Plastic posters for viewing from the front with transmitted light from behind are currently in extensive use. The image area on the plastic sheet or substrate is produced in halftone to create an illusion of shading or tonal value, as described hereinbelow in greater detail. The plastic poster bears a right reading or image on the front side, and in some instances is also printed on the back side with a reverse image. When viewed with transmitted light, a highly visible sign is seen by the viewer, and if there is printing of a reverse image on the back side, the colors are intensified, thereby rendering a more aesthetic or pleasing picture. A poster of this type is known in the art as "translite," and as used herein and in the appended claims, the term "translite" is intended to include a sufficiently translucent substrate (e.g., sheet) on which a photographic image has been reproduced onto the substrate by printing means for display and lit from behind to permit a clear front view. Plastic sheets composed of polystyrene and polycarbonate have been commonly employed for printed translites. Also, it should be understood that such terms as display, poster, sign, bill, graphic board, display card, placard, and similar terms, are used synonymously and interchangeably, and such use is intended to mean that type of sheet or web bearing printed matter or image.

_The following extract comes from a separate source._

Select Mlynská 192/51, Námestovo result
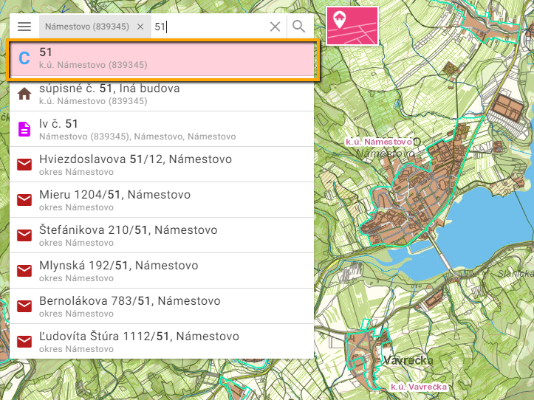Viewport: 534px width, 400px height. coord(162,271)
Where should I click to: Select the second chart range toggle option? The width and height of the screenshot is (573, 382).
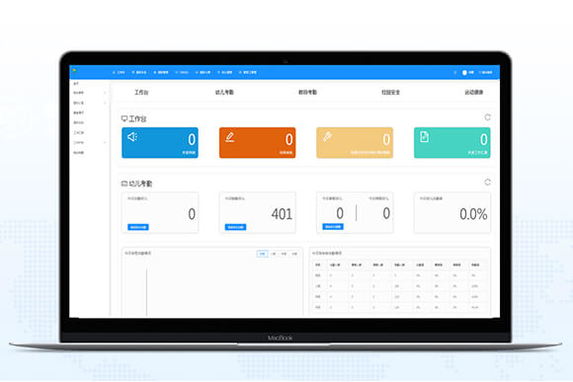pyautogui.click(x=274, y=254)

Plastic substrates or sheets such as used for translites have numerous disadvantages or objectionable features. Chief among these disadvantages is costs. Plastic materials are relatively expensive. Further, the plastic materials such as polystyrenes tend to be brittle, and therefore must be provided as a sufficiently thin sheet to be flexible, yet be thick enough to have sufficient strength. Printing on a plastic surface requires special handling and special inks, thereby substantially increasing the costs, and such inks or the components thereof have the potential of causing health and/or environmental problems. It also is highly significant that, although plastic translites intensify the colors used for the image area, this effect is limited to transmitted light only, because of the inherent qualities of the plastic and because of the required thickness of the substrate. Thus, when a plastic translite is viewed by reflective light only, the print area appears dark or dim, manifesting a loss of brilliance and detail, and therefore is not aesthetically pleasing.

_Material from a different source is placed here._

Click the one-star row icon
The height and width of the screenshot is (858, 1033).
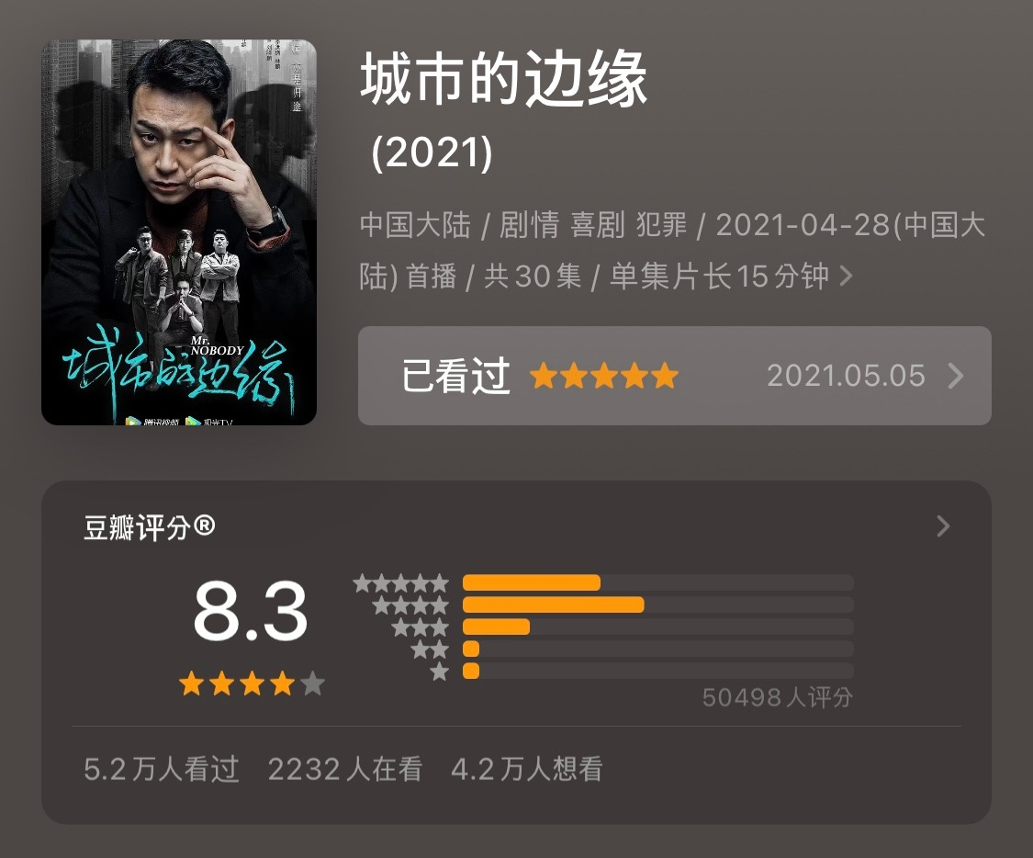(440, 672)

This invention has therefore as its purpose to provide a new and useful paper translite that is aesthetically pleasing when viewed by reflective light and by transmitted light, thereby overcoming the disadvantages of the prior art, and further providing such a backlit display that is environmentally beneficial in that a portion or all is substantially biodegradable.
In accordance with the present invention, there is provided a translite comprising a translucent paper web. The term "web" as used herein and in the appended claims is intended to include sheet, substrate, and the like. The front facing of the paper web is provided with an image area of a right reading in one or more colors, and the back facing thereof bears the same image area but in reverse imaging and of the same colors. Each of the two image areas, whether of a picture, letters, characters, etc., is printed by halftone dots (described below), and have substantially dot-for-dot registration. The image area for the front facing, i.e., right reading, is provided as high quality reflective art. The image area for the back facing is printed with a reverse image, and in a preferred embodiment, with a skeletal reverse image. The term "skeletal" or "skeleton" as used herein means a reduced reproduction of the halftone, especially of the middle tones and highlights, described below in greater detail. Thus, the reverse image is printed with substantially the same, or preferably with a lower percentage of halftone dots than the image area for the front facing, i.e., right reading. Where desired, the reverse image may be printed with ink having a lower value in density than the ink used for printing the front image. If the reverse image is printed with a lower percentage of halftone dots than that used for the right reading, or with an ink having a lower value in density than the ink used for the right reading, or a combination of both, the result is a lighter value for each color of the reverse image relative to the same color used for the right reading. The resulting translite made in accordance with the invention is equally pleasing viewed by reflective light only and viewed by transmitted light, and further is characterized by an enhancement in one or more color attributes when illuminated from the back facing and viewed from the front facing.
FIG. 1 is a plan view of a translite made in accordance with the present invention showing a right reading as viewed from the front side.
FIG. 2 is a plan view of the translite of FIG. 1 but showing the reverse image as viewed from the back side.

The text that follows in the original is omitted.